Yazar | : | Abdülhak Şinasi Hisar |
İsbn | : | 9750809912 |
Yayın Tarihi | : | Eylül, 2005 |
Dil | : | Türkçe |
Sayfa Sayısı | : | 223 |
Ölçü | : | 13,5 x 21 cm |
Yayınevi | : | Yky |
KADRİNİ BİLMEDİĞİMİZ DELİLER
Uzun boyu, zayıf vücudu, siyah, cin gibi gözleri, kumral ve seyrekçe sakalı, yeşil kaplı kürkü ve kâh başına geçirdiği, kâh başından çıkardığı sivri gecelik takkesiyle Asuri bir müneccimi hatırlatan bir adam, terlikleri yerde, kendisi köşedeki kerevet üstünde bağdaş kurmuş, gazetesini okuyordu. Ve birdenbire gördüğü bir haberle canı yandığı belli olarak, oturduğu şiltenin üstünde ayağa kalkıyor; alevi artan bakışlarla kendinden geçerek, bir elini dizine vurarak ve kelimenin sonunu uzatarak "Gittii, uçtuuu!" diye haykırıyordu. Hatta, helecanından, "uçtu" kelimesini "uştu" diye telaffuz ettiği duyuluyordu.
Ben, büyüklerin kendisini saymadıklarını gören çocuk, bu giden ve uçan şeyleri bana söylemeyeceklerini bilerek, nafile yere sormazdım.
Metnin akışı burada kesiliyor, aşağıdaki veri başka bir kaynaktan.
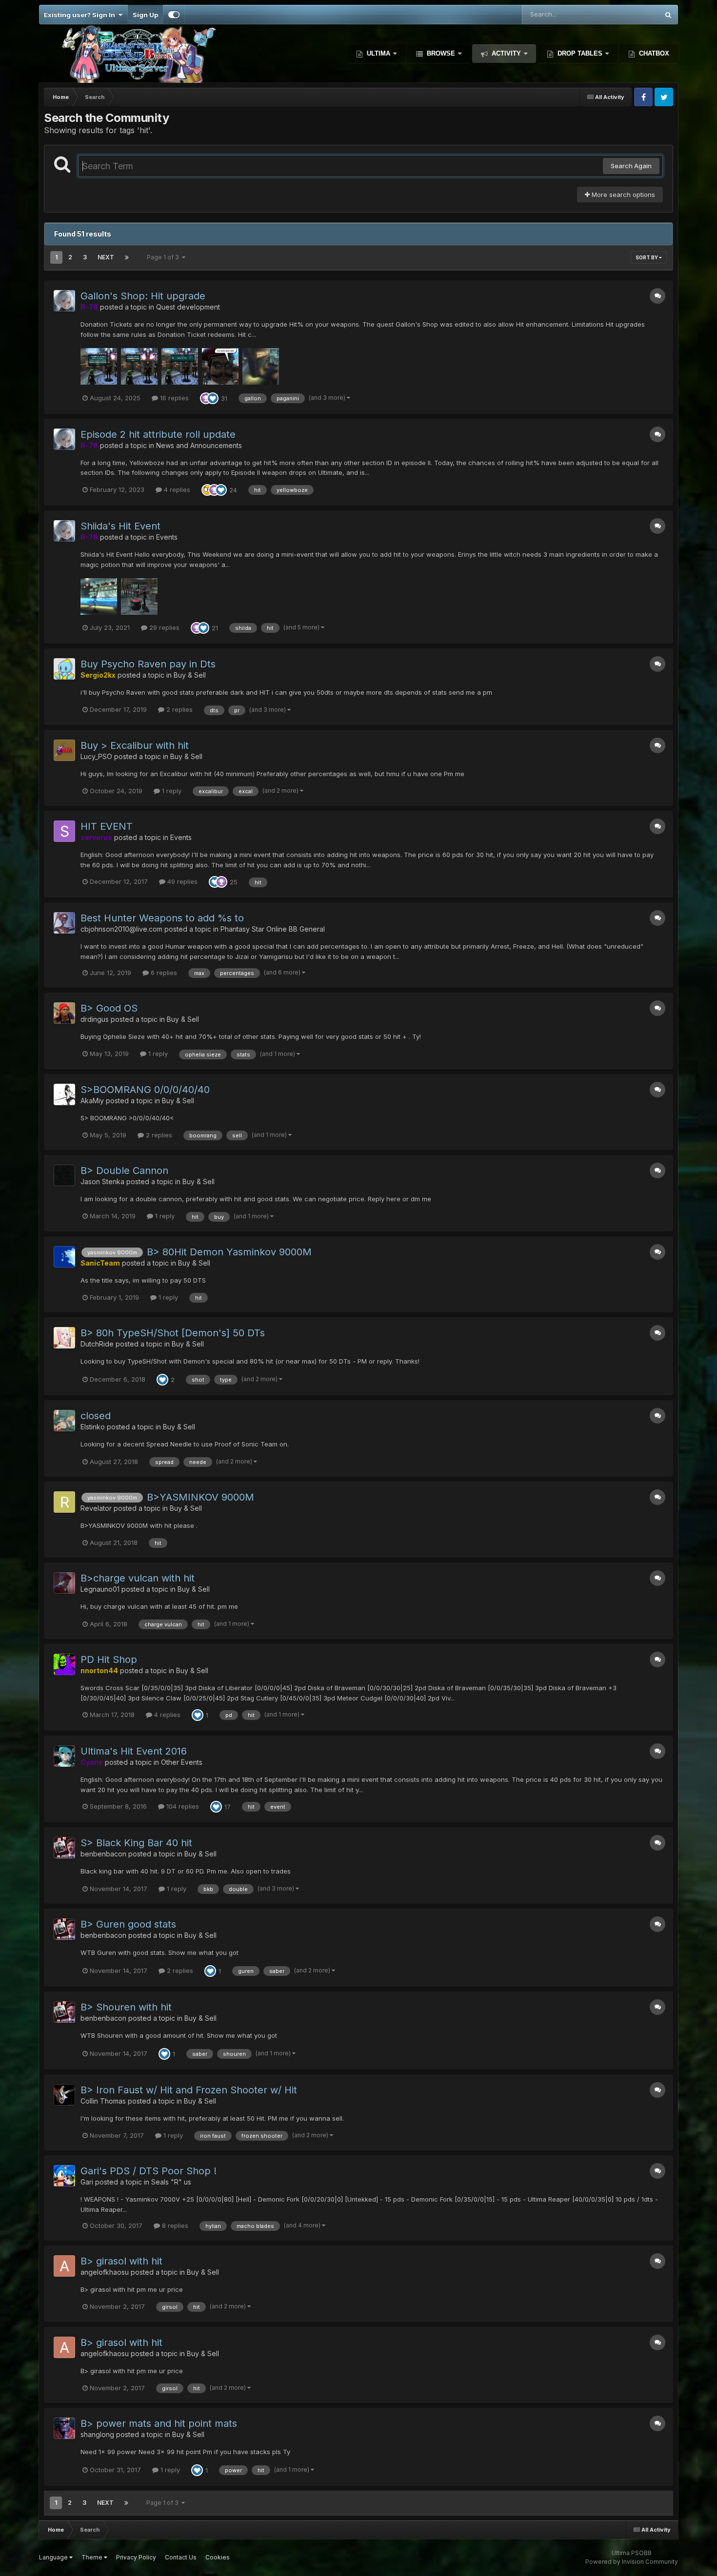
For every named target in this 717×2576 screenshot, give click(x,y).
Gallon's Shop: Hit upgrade (142, 296)
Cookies (217, 2557)
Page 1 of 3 (164, 257)
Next (106, 257)
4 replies (176, 489)
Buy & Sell (190, 675)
Fakat bu seste ve edadaki teessürü duydukça millet ve devlet bakımından birtakım fırsatların kaçırılmış, birtakım menfaatlerimizin bozulmuş olduğunu sanki anlamaz mıydım?
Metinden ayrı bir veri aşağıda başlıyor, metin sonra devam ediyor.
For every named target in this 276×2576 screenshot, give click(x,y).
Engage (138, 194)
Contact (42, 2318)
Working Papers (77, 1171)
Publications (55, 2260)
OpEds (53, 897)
Böyle haykıran adam içini çeker, yine bağdaş kurarak köşesine oturur, bana, âdeti olduğu üzere, şefkatli gözlerle bakarak ve beni başımdan büyük dertlere karıştırmak istemiyor gibi bir şey söylemeyerek, hüzünlü bir halde gazetesinin başka sütunlarına geçer ve bir fincan kahve daha içer, bir tutam enfiye daha çekerdi.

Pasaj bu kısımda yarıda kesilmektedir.